# [TASK DIRECTIONS]
Pick out every line in the records that contains the word "Instruction" with matching case, and copy each of those lines in full.

***** ENTRIES SUPPLIED *****

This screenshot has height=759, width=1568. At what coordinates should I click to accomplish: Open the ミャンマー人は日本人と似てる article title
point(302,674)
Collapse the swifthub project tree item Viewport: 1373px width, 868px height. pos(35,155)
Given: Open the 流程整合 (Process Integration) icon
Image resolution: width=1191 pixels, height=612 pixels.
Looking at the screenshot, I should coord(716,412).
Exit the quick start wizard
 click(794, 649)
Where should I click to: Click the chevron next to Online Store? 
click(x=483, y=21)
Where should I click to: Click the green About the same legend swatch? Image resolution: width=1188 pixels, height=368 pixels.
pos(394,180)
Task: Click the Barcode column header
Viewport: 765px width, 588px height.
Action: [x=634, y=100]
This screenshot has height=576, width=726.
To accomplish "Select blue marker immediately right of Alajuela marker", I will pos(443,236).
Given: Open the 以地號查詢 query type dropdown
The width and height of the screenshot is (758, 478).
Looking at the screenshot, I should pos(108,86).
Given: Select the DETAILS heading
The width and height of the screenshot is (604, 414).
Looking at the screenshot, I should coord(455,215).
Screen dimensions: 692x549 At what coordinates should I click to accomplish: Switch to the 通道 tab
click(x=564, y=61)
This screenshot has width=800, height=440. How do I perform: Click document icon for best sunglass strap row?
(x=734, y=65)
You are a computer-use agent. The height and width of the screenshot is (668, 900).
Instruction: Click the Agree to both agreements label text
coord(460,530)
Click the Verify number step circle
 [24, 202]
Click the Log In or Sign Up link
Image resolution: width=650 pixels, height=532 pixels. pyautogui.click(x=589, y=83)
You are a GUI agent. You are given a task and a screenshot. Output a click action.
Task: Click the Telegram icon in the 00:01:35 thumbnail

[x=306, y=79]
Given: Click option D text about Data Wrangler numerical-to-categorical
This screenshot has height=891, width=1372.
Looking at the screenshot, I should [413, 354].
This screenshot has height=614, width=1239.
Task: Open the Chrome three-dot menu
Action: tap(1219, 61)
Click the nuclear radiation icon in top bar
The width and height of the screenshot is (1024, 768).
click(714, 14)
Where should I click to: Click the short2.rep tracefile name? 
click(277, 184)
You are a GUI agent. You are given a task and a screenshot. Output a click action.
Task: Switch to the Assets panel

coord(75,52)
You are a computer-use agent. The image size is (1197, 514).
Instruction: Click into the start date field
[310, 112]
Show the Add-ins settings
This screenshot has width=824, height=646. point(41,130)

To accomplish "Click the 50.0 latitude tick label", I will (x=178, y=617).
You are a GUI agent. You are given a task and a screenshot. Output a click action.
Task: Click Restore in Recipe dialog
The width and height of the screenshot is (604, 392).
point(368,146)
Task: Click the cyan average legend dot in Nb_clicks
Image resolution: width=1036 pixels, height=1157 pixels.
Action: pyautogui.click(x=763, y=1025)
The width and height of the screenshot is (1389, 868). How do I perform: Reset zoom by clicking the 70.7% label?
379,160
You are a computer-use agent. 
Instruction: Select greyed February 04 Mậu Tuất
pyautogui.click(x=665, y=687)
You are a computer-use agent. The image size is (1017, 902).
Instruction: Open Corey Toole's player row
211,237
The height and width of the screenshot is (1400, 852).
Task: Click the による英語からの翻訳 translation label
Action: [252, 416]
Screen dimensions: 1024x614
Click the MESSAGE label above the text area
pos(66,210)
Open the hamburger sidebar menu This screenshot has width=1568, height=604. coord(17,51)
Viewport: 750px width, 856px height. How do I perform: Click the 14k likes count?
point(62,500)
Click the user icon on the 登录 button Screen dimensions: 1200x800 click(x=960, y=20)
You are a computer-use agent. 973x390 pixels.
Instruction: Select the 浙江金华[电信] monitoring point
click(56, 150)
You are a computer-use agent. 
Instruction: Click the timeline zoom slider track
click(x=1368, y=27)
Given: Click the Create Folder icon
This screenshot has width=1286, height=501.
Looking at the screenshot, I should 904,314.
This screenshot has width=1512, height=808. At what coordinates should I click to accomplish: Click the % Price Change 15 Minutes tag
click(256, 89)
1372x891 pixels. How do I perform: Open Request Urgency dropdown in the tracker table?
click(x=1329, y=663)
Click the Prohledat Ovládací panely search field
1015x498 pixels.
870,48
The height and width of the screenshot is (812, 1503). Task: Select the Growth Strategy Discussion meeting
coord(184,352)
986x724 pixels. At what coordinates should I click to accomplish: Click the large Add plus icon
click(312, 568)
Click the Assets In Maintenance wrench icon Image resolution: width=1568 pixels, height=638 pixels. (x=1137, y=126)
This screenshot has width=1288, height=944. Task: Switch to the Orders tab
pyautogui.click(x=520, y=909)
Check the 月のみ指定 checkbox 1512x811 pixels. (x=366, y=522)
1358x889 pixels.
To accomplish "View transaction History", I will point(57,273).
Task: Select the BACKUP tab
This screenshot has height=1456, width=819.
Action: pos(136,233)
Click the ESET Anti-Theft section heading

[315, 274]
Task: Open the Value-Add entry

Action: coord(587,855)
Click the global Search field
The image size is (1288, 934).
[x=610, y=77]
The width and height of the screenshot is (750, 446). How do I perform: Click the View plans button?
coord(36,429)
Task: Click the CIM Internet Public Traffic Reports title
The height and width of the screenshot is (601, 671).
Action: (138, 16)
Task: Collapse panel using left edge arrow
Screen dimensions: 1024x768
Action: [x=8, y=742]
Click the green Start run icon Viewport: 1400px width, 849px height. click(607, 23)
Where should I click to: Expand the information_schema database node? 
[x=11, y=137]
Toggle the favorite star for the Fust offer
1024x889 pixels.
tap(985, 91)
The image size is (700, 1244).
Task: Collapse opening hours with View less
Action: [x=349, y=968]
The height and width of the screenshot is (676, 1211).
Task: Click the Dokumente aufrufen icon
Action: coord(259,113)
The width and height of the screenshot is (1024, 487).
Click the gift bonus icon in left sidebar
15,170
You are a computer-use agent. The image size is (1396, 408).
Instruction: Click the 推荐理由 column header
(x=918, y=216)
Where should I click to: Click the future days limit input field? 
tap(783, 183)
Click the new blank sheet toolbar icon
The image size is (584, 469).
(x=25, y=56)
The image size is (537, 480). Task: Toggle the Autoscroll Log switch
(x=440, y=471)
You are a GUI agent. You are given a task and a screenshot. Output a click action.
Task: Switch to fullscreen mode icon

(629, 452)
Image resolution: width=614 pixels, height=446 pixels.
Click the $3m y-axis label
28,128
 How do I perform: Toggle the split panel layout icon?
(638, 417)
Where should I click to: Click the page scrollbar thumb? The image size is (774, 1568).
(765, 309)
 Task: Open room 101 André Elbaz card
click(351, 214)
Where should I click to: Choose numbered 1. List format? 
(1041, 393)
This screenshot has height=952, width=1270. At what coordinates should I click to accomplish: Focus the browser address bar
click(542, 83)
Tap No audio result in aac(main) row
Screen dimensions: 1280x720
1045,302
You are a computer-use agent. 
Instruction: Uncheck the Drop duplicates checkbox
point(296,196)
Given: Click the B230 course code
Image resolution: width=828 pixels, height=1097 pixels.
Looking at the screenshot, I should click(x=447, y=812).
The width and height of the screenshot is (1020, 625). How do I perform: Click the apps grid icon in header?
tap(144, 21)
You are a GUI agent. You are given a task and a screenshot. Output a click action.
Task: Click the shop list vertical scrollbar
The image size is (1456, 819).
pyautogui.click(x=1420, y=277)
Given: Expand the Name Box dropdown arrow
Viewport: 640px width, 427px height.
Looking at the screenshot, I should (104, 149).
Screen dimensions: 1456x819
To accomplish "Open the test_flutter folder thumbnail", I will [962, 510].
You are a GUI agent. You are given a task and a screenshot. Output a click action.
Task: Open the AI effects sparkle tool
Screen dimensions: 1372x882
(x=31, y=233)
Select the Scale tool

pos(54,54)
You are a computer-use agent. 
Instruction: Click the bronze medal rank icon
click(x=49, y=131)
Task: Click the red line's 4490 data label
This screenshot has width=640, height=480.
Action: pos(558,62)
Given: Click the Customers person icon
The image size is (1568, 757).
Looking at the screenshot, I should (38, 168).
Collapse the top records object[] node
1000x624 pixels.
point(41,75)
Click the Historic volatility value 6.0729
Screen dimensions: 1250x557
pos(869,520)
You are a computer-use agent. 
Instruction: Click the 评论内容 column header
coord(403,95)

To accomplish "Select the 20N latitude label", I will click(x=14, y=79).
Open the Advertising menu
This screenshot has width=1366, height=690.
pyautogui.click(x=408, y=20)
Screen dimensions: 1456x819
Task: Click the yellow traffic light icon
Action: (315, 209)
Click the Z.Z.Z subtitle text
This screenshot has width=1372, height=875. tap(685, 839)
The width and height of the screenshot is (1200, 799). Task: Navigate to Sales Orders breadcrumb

*****

# [RESULT FOR THIS EXERCISE]
Instruction: Click the Agree to both agreements label text
Instruction: Click into the start date field
Instruction: Select greyed February 04 Mậu Tuất
Instruction: Open Corey Toole's player row
Instruction: Select the 浙江金华[电信] monitoring point
Instruction: Click the timeline zoom slider track
Instruction: Click the 推荐理由 column header
Instruction: Uncheck the Drop duplicates checkbox
Instruction: Click the bronze medal rank icon
Instruction: Click the 评论内容 column header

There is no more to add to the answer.